According to data from Statista, over 700,000 Kenyans use cryptocurrency and the value of the market is set to hit US$40 million this year.
From Resistance to Acceptance
Kenya’s crypto market has largely been at the periphery of regulation due to the atmosphere of mistrust within financial bodies like the Central Bank of Kenya (CBK) and the Capital Markets Authority (CMA). In 2015 when the market was taking off, CBK issued a public notice warning Kenyans against trading in the decentralized asset. They also barred commercial banks from dealing in virtual currencies.
In 2020 when crypto scams permeated the financial sphere, financial regulators deepened their distrust in crypto – warning Kenyans against trading in unlicensed financial products. The nascent crypto market remained bullish in its ascent, buoyed by the global acceptance and the surging prices of virtual assets. CMA, in an amendment bill in 2023, sought to add ‘digital currencies’ to the definition of securities and the Kenya Revenue Authority (KRA) could viably tax exchanges of the assets.
In November last year, KRA announced that it collected KSh 10 billion from crypto dealers in the financial year ended June 2024. This was facilitated by the 3% tax on the transfer and exchange of digital assets introduced in the Financial Act 2023.
Efforts for regulation were led by the Blockchain Association of Kenya (BAK), which collaborated with different stakeholders to form the Virtual Assets Service Provider (VASP) Bill, 2024. The bill, presented to the National Assembly on March 2024, sought to create a formal office tasked with the responsibility to oversee the whole crypto market in Kenya.

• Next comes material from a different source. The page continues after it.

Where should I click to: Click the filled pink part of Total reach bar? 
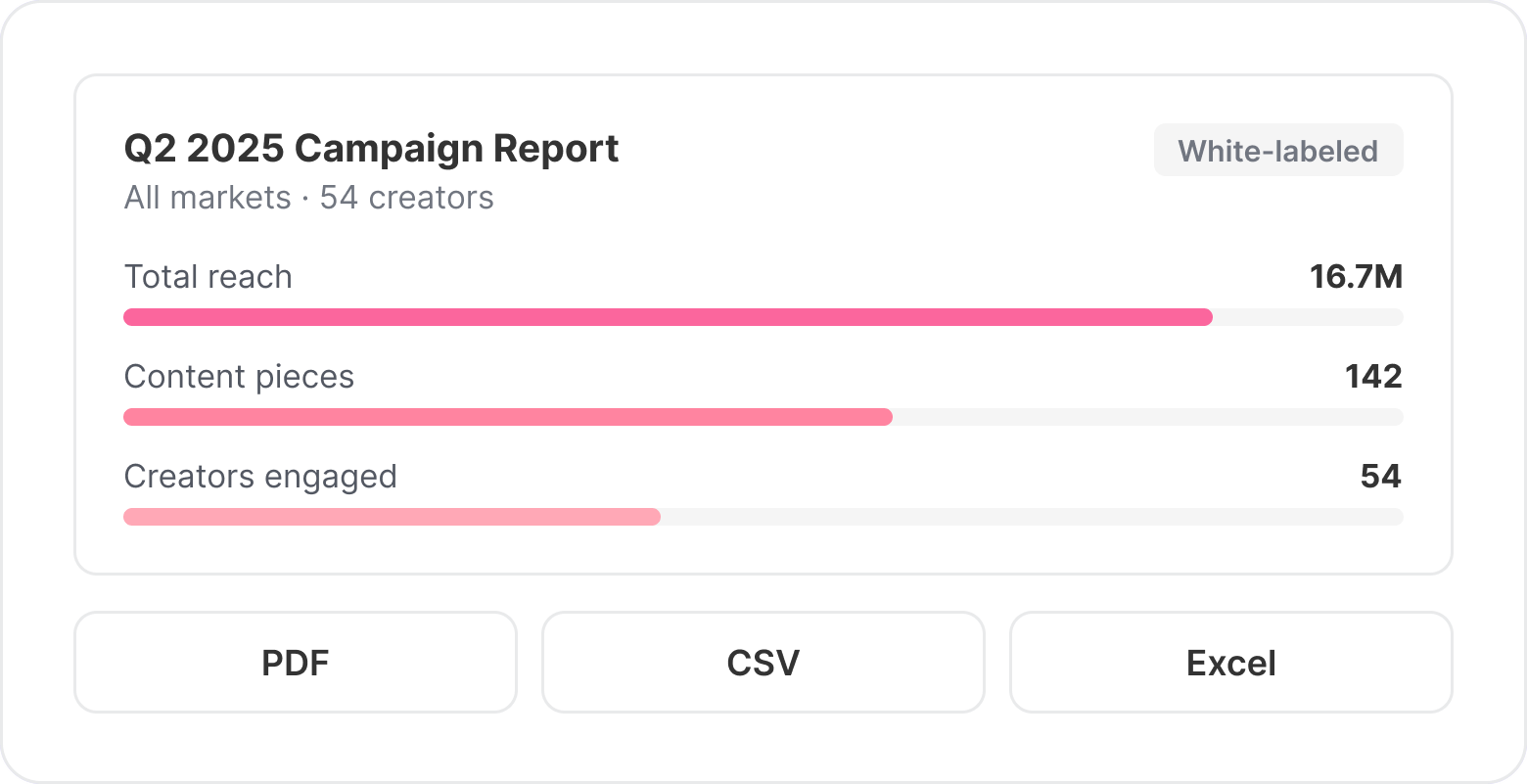click(x=669, y=317)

“The cross-border nature of Virtual Assets and Virtual Assets Service Providers further compounds the risk, as noted in the VAs/VASPs ML/TF National Risk Assessment Report for Kenya, which was finalised in September 2023. These risks underscore the urgent need for a comprehensive legal and regulatory framework to govern VAs and VASPs to ensure the safety and integrity of Kenya’s financial system,” CS Mbadi said.
The Long View
According to Treasury, the policy framework will be tailored to reflect how other jurisdictions have built safeguards in the crypto market. Kenya intends to integrate the systemic functionalities from countries like the US, Singapore, UK, Mauritius, France, and South Africa – which have advanced their regulation capacities in the sector.
This includes introducing different regulatory agencies to specifically oversee different forms of virtual assets, establishing regulatory sandboxes to allow tethered innovation in the sector, complying with guidelines from the Financial Action Task Force (FATF), and structuring taxation based on the variation of scale and value.
Treasury has invited stakeholders to comment on the Draft National Policy on Virtual Assets and Virtual Asset Service Providers before January 29th, 2025.